Strength Training for Soccer Players

Strength training for soccer is an important step towards becoming an advanced soccer player, and an all-around complete athlete. Soccer players who incorporate it into their year-round workout program improve in several areas, though these are the three most important benefits of strength training:

  1. Developing lower body strength: This is essential for jumping, kicking the ball, tackling, and the explosive speed to compete for loose balls in the final minutes of games.
  2. Developing core strength: Working on your abdominals, lower back, and trunk helps with the sudden twists, turns, stops, and starts that are the foundation of competitive soccer.
  3. Developing upper body strength: Players with stronger upper bodies are better able to shield the ball, fend off opponents, and play with more overall power and explosiveness.

Despite the obvious benefits of strength training, many players and coaches fail to emphasize it is part of an effective workout program. Strength training too often gets lost in the shuffle, or neglected in favor of cardio and agility training. In the end, players must have the endurance to play hard for a whole game, the agility to play effectively, and the strength to compete against rugged, physical defenders.

Building Core Strength

Developing core strength is the most important part of a strength training program for soccer. A strong core helps a player avoid injury, build agility, and get faster. It helps the upper body and lower body work in unison, rather than be out of balance.

Regular soccer movements such as kicking, running, and cutting can place uneven demands on the body. For example, it’s normal for a typical right-footed soccer player to have a more developed right leg. Core strength keeps a body balanced so that all muscle groups are similarly developed and working together.

It’s not enough for soccer players to develop strong quadriceps and calves without working on core strength. Upper and lower body strength becomes irrelevant without a strong core to help deliver the efficient power and speed; also, a weak core tends to lead to instability and injury.
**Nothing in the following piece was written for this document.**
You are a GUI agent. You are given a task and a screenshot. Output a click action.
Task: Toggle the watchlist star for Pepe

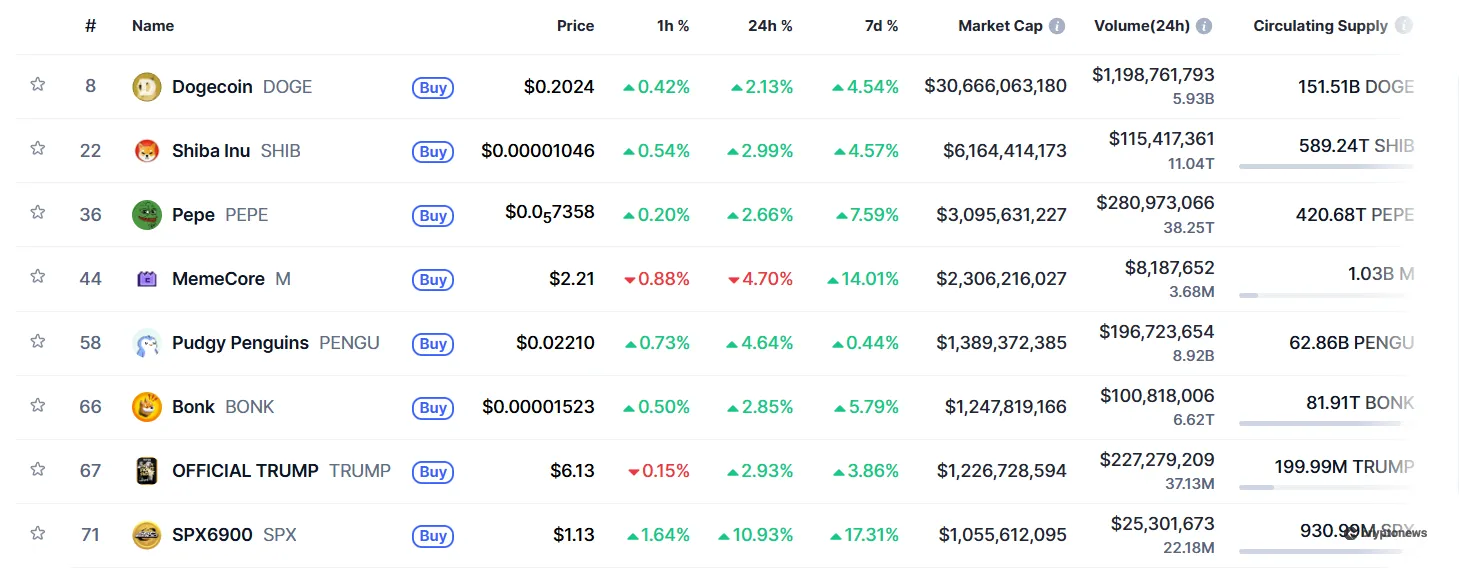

There are many core-building exercises that players can use in a routine. Here are a few examples:

  • Medicine Ball Throws
  • Medicine Ball Twists
  • Medicine Ball Figure 8’s
  • Squats
  • Deadlifts
  • Box Jumps
  • Lunges
  • Crunches
  • Side Sit-ups
  • High Rows

Many professional players like to incorporate core strength training into the beginning of their daily workout, just after warm-ups and stretching. This is a clear indicator of how vital a strength training routine is for soccer players.

Hot Tip: Warm up

It’s important to keep in mind the importance of activating large muscle groups prior to strength training. Gradually build reps and weights, and combine this with proper warm-up drills to reduce the risk of injury.

Strength-training Goals by Position

The strength training goals a player has should be created with a few factors in mind. While general core strength is a plus, the goals that a player has should depend, in part, on the position he occupies.


Strength training for most forwards should emphasize agility and balance, making core strength the top priority. It’s helpful for forwards and attacking midfielders to be quick and agile. Leg exercises should create a balance between hamstrings and quadriceps, with an emphasis on lean muscle fiber. Generally speaking, the goal should be to compliment cardio and plyometric work by strengthening muscles and ligaments in the midsection and trunk.


Defenders face the challenge of creating a workout program that appropriately balances increasing speed without sacrificing strength. Rugged, tough defenders who lack speed can be beaten in one-on-ones by speedy forwards. On the other hand, slight defenders can be pushed around in the 18-yard box. Therefore, it’s important to have a well-rounded strength training program. The best defenders and defensive midfielders work around the year, especially in the off-season.

Mental Edge

Be sure to develop a long-term workout program with the help of coaches, trainers, or teammates. Coaches and trainers can give helpful advice and point players in the right direction to maximize their efforts.


Goalkeepers need the leg strength for powerful goal kicks, the upper body strength to battle against tough strikers in the penalty box, and the quickness to cover the entire mouth of the goal. Goalies must excel at quick, explosive movements, and plyometric training is perfect for developing these habits. Strength training that supplements plyometric work by building leg and core endurance is a great foundation for a goalie workout program.

Strength Training for Success

To ultimately be successful, strength training should include the following elements:

  • Fun
  • Rest
  • Progress
  • Rewards
  • Benefits

Competitive soccer players have a lot to gain by adding strength training that includes these elements. Because many coaches and teams fail to emphasize strength training, adding it to your workouts could offer a secret advantage that makes the difference between wins and losses once the season starts.